DATA FOR PROCESSING

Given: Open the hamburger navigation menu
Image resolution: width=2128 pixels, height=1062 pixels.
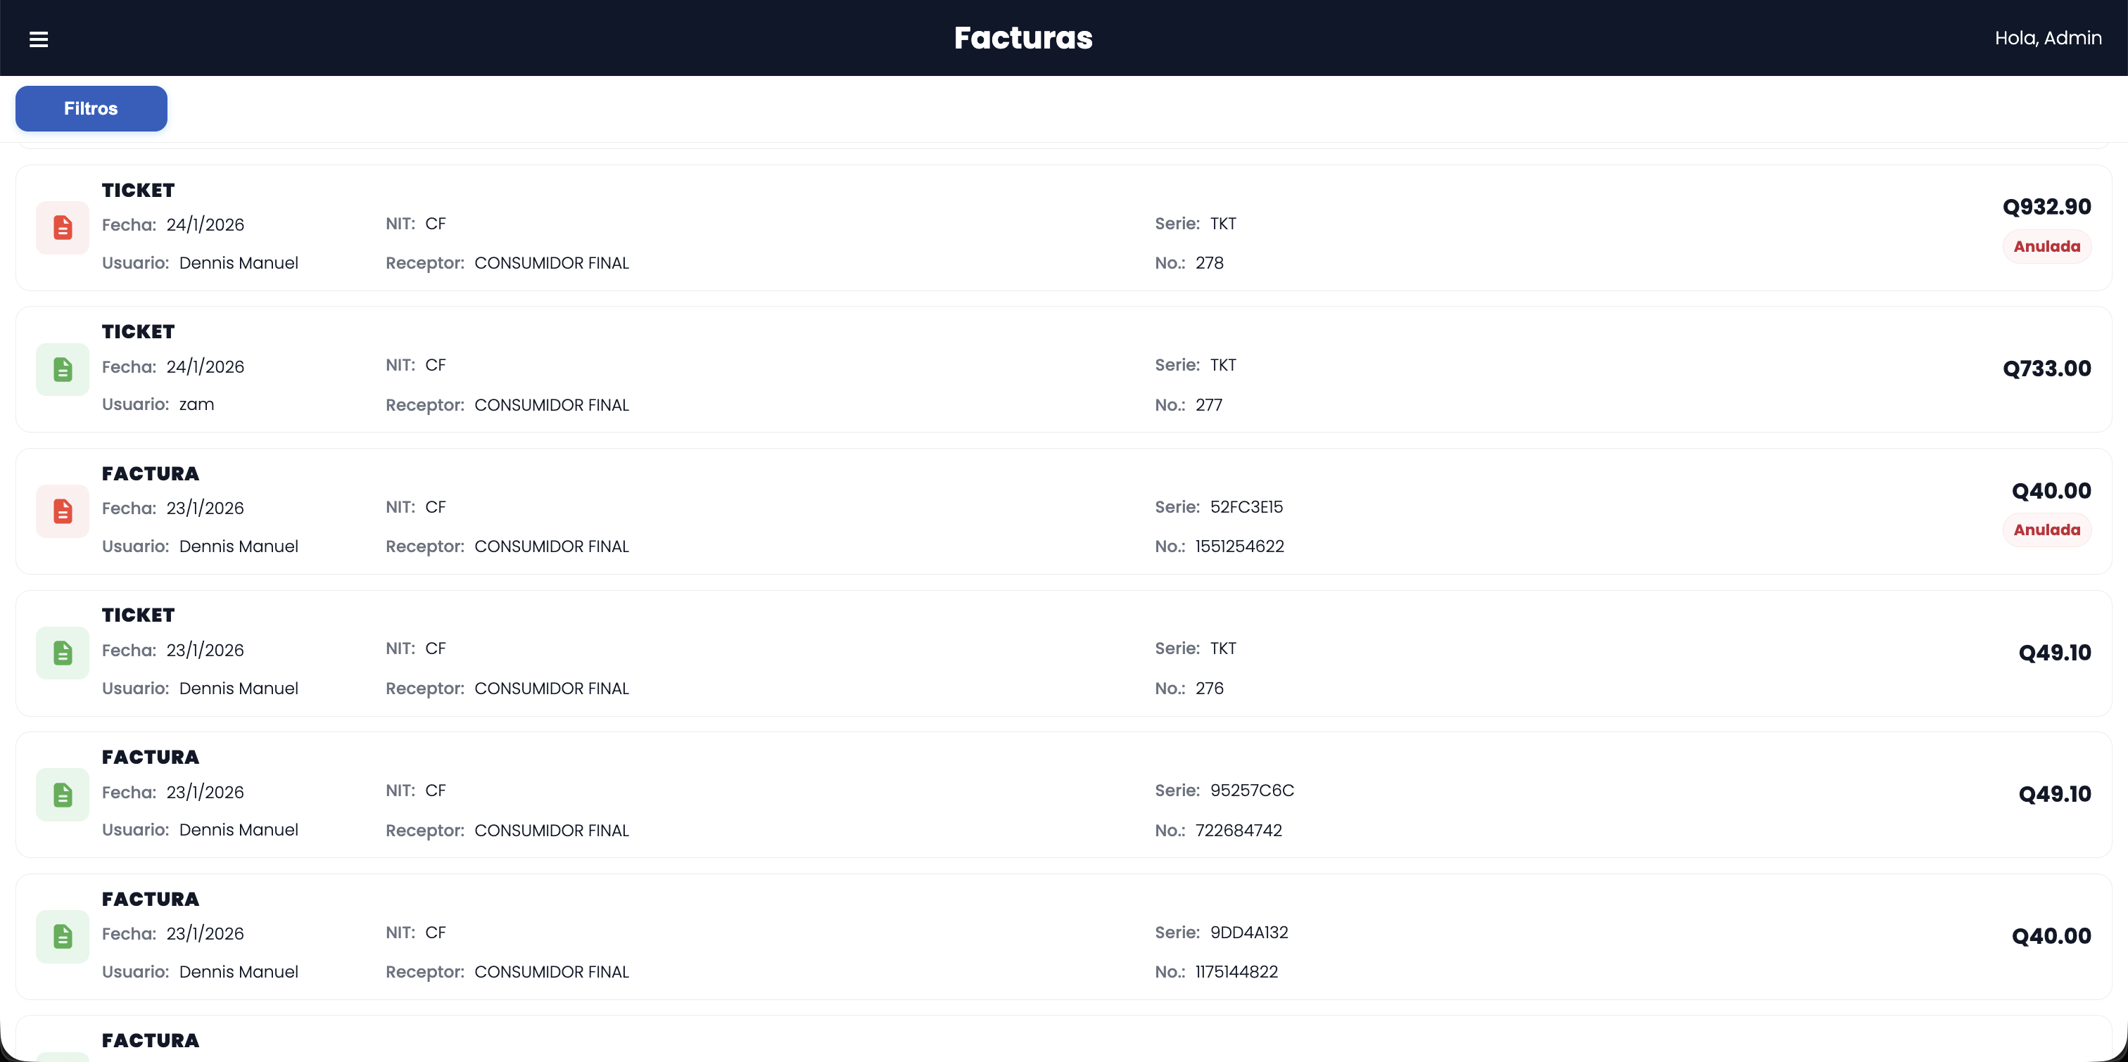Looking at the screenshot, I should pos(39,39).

--

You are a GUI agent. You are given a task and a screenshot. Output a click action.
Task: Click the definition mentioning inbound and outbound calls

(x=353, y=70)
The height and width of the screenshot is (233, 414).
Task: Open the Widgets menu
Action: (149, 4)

SHORT PROBLEM
Output the lines from the one containing "You are a GUI" to the one containing "Action: (149, 4)", inclusive, as a numbered list, leaving out blank lines.

WRITTEN ANSWER
1. You are a GUI agent. You are given a task and a screenshot. Output a click action.
2. Task: Click the definition mentioning inbound and outbound calls
3. (x=353, y=70)
4. The height and width of the screenshot is (233, 414).
5. Task: Open the Widgets menu
6. Action: (149, 4)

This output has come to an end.